Building a Chatbot with AWS Lex

Evan Morgan - 30/01/2018

Working with Chatbots

A lot of people will be familiar with Alexa, Amazon’s helpful and cheery assistant that’s ready to play music for you, tell jokes and assure you it’s not here to take over the world. However, not so many will know of Lex - a deep-learning conversational interface that’s effectively the brains behind that friendly female voice on the Amazon Echo and Echo Dot.

This article focuses on Travel Tech Labs development experience with AWS Lex in a travel context, its strengths, a few pitfalls and our overall impression of Lex as a service. Using Amazon Web Services, you can build your own chatbot to work within an app, on social media or even in a travel call centre when you integrate with Amazon Connect.
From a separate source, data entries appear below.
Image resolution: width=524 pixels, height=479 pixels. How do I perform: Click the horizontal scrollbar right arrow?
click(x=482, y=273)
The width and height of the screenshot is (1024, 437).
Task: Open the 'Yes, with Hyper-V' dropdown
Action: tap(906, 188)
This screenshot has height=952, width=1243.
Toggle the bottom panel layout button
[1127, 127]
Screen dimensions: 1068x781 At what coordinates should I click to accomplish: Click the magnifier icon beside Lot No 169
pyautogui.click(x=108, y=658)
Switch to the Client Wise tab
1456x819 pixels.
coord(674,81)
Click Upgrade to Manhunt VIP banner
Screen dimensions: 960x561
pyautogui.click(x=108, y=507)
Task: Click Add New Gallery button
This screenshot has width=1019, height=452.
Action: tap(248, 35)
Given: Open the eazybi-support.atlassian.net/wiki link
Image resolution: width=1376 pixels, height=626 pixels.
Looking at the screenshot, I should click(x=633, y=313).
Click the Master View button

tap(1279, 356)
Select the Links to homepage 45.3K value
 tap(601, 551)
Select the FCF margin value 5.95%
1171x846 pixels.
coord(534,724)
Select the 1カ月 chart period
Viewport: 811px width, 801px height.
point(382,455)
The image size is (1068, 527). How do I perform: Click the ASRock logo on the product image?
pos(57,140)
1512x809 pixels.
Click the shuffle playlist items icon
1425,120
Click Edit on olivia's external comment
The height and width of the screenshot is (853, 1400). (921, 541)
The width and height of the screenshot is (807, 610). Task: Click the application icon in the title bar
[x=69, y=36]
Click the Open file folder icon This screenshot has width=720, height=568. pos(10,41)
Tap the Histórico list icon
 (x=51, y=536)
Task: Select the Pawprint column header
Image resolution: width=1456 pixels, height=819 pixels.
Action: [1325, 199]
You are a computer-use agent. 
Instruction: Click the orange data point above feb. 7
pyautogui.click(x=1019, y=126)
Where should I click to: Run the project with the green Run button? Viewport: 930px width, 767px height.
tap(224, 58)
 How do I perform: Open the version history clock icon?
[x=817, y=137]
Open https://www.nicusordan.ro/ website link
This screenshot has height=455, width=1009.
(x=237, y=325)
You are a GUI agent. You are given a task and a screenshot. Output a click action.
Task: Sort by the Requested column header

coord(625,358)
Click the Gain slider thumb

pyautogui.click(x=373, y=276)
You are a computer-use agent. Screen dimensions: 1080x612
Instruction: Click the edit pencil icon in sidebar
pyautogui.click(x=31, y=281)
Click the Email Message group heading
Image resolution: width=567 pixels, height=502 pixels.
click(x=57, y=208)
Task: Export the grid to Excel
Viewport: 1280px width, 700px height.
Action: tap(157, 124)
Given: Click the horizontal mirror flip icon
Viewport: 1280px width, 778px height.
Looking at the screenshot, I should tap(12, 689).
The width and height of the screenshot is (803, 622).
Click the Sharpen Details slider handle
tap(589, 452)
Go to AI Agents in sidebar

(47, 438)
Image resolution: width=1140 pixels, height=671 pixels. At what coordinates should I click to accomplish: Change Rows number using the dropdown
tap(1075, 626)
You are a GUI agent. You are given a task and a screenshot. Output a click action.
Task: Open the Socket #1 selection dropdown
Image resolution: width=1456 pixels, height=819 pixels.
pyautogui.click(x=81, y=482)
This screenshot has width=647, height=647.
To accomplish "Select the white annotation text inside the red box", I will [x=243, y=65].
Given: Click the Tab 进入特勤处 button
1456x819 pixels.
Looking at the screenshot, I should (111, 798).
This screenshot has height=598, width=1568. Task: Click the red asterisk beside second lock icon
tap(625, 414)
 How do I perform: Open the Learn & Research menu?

This amazing technology has the capacity to change the interface of the travel industry, but it all revolves around one question - how ready is Lex to replace a conversation with a real person?

Chatbot Breakdown - How Does it Work?

How does it even do that?

On a simple level, Lex uses machine learning to process massive amounts of conversational data, constantly reviewing its own understanding of how conversational flow works and using this, Lex provides a service by which we can make chatbots that gets better over time as it processes more data. Simple? Not really… But the important part to take from this is that we can make chatbots with Lex, that can operate 24/7, responding to travellers demands/inquiries while we sleep soundly in our beds.

So how does a chatbot work from a developer perspective? I’m glad you asked. A chatbot is made up of intents, which represent a user’s intentional interactions with the chatbot i.e. why is this user talking to me? So for example, in the image below, we see that the user has said a sentence(or an utterance as AWS calls it) which tells “Travel Bot” that it should be using the “BookATrip” intent. By using this intent, it knows the next step is to use an AWS lambda function and then issue a confirmation. Once confirmed, it can proceed to ask you further about the trip you’d like to book e.g. “Are you booking a single or return journey?”.

Hidden Step: After booking your trip, 'robot_uprising.exe' will be executed.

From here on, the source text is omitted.